▸ THE TASK
Down to the last character, repeat the data that follows.

[Stored records]
..........
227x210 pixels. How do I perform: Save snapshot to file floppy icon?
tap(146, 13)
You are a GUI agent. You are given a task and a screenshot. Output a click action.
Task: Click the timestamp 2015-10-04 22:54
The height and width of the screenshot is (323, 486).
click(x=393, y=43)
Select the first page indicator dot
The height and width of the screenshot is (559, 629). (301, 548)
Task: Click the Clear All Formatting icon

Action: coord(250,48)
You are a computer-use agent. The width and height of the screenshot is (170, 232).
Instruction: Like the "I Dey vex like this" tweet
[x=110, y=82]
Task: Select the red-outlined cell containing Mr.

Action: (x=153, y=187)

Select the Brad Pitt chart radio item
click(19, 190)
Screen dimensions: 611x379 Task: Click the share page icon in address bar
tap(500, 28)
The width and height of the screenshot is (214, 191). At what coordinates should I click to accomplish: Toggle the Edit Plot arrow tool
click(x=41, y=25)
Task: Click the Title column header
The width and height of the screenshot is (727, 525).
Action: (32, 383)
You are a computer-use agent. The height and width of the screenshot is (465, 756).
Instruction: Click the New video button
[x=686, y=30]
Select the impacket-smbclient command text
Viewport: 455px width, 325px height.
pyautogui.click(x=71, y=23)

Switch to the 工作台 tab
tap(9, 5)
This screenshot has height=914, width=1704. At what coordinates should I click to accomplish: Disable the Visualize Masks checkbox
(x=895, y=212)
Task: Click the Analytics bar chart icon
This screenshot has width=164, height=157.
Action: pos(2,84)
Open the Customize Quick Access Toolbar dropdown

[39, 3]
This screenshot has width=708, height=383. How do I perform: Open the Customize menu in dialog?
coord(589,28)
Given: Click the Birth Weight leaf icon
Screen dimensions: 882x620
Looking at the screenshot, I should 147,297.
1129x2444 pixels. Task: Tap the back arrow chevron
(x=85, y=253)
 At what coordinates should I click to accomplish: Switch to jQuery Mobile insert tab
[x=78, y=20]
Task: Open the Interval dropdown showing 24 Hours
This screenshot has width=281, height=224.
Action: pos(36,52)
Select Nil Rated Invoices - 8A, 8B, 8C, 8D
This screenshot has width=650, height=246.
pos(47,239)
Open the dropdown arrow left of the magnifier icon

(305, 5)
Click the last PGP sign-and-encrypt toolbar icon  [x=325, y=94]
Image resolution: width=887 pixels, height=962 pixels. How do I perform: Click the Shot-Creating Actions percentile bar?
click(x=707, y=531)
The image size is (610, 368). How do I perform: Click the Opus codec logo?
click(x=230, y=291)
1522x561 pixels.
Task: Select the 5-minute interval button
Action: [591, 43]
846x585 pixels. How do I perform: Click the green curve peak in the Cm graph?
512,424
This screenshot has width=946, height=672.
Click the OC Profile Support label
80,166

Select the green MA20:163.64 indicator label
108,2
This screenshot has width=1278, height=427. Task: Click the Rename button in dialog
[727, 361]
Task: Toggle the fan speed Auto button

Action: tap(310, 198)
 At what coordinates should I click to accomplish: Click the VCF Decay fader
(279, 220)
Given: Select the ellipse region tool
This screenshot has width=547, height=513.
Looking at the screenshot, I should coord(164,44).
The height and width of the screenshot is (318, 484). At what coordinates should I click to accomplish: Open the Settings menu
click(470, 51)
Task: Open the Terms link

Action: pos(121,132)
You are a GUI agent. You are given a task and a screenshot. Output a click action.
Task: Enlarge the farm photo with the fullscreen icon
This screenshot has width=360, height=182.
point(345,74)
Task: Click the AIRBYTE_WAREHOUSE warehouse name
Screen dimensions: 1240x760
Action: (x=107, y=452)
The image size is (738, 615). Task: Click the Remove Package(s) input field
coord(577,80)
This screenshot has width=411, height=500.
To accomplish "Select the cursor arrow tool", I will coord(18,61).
..........
▸ ANSWER TO THIS PROBLEM
227x210 pixels. How do I perform: Save snapshot to file floppy icon?
tap(146, 13)
You are a GUI agent. You are given a task and a screenshot. Output a click action.
Task: Click the timestamp 2015-10-04 22:54
The height and width of the screenshot is (323, 486).
click(x=393, y=43)
Select the first page indicator dot
The height and width of the screenshot is (559, 629). (301, 548)
Task: Click the Clear All Formatting icon

Action: coord(250,48)
You are a computer-use agent. The width and height of the screenshot is (170, 232).
Instruction: Like the "I Dey vex like this" tweet
[x=110, y=82]
Task: Select the red-outlined cell containing Mr.

Action: (x=153, y=187)

Select the Brad Pitt chart radio item
click(19, 190)
Screen dimensions: 611x379 Task: Click the share page icon in address bar
tap(500, 28)
The width and height of the screenshot is (214, 191). At what coordinates should I click to accomplish: Toggle the Edit Plot arrow tool
click(x=41, y=25)
Task: Click the Title column header
The width and height of the screenshot is (727, 525).
Action: (32, 383)
You are a computer-use agent. The height and width of the screenshot is (465, 756).
Instruction: Click the New video button
[x=686, y=30]
Select the impacket-smbclient command text
Viewport: 455px width, 325px height.
pyautogui.click(x=71, y=23)

Switch to the 工作台 tab
tap(9, 5)
This screenshot has height=914, width=1704. At what coordinates should I click to accomplish: Disable the Visualize Masks checkbox
(x=895, y=212)
Task: Click the Analytics bar chart icon
This screenshot has width=164, height=157.
Action: pos(2,84)
Open the Customize Quick Access Toolbar dropdown

[39, 3]
This screenshot has width=708, height=383. How do I perform: Open the Customize menu in dialog?
coord(589,28)
Given: Click the Birth Weight leaf icon
Screen dimensions: 882x620
Looking at the screenshot, I should 147,297.
1129x2444 pixels. Task: Tap the back arrow chevron
(x=85, y=253)
 At what coordinates should I click to accomplish: Switch to jQuery Mobile insert tab
[x=78, y=20]
Task: Open the Interval dropdown showing 24 Hours
This screenshot has width=281, height=224.
Action: pos(36,52)
Select Nil Rated Invoices - 8A, 8B, 8C, 8D
This screenshot has width=650, height=246.
pos(47,239)
Open the dropdown arrow left of the magnifier icon

(305, 5)
Click the last PGP sign-and-encrypt toolbar icon  [x=325, y=94]
Image resolution: width=887 pixels, height=962 pixels. How do I perform: Click the Shot-Creating Actions percentile bar?
click(x=707, y=531)
The image size is (610, 368). How do I perform: Click the Opus codec logo?
click(x=230, y=291)
1522x561 pixels.
Task: Select the 5-minute interval button
Action: [591, 43]
846x585 pixels. How do I perform: Click the green curve peak in the Cm graph?
512,424
This screenshot has width=946, height=672.
Click the OC Profile Support label
80,166

Select the green MA20:163.64 indicator label
108,2
This screenshot has width=1278, height=427. Task: Click the Rename button in dialog
[727, 361]
Task: Toggle the fan speed Auto button

Action: tap(310, 198)
 At what coordinates should I click to accomplish: Click the VCF Decay fader
(279, 220)
Given: Select the ellipse region tool
This screenshot has width=547, height=513.
Looking at the screenshot, I should coord(164,44).
The height and width of the screenshot is (318, 484). At what coordinates should I click to accomplish: Open the Settings menu
click(470, 51)
Task: Open the Terms link

Action: pos(121,132)
You are a GUI agent. You are given a task and a screenshot. Output a click action.
Task: Enlarge the farm photo with the fullscreen icon
This screenshot has width=360, height=182.
point(345,74)
Task: Click the AIRBYTE_WAREHOUSE warehouse name
Screen dimensions: 1240x760
Action: (x=107, y=452)
The image size is (738, 615). Task: Click the Remove Package(s) input field
coord(577,80)
This screenshot has width=411, height=500.
To accomplish "Select the cursor arrow tool", I will coord(18,61).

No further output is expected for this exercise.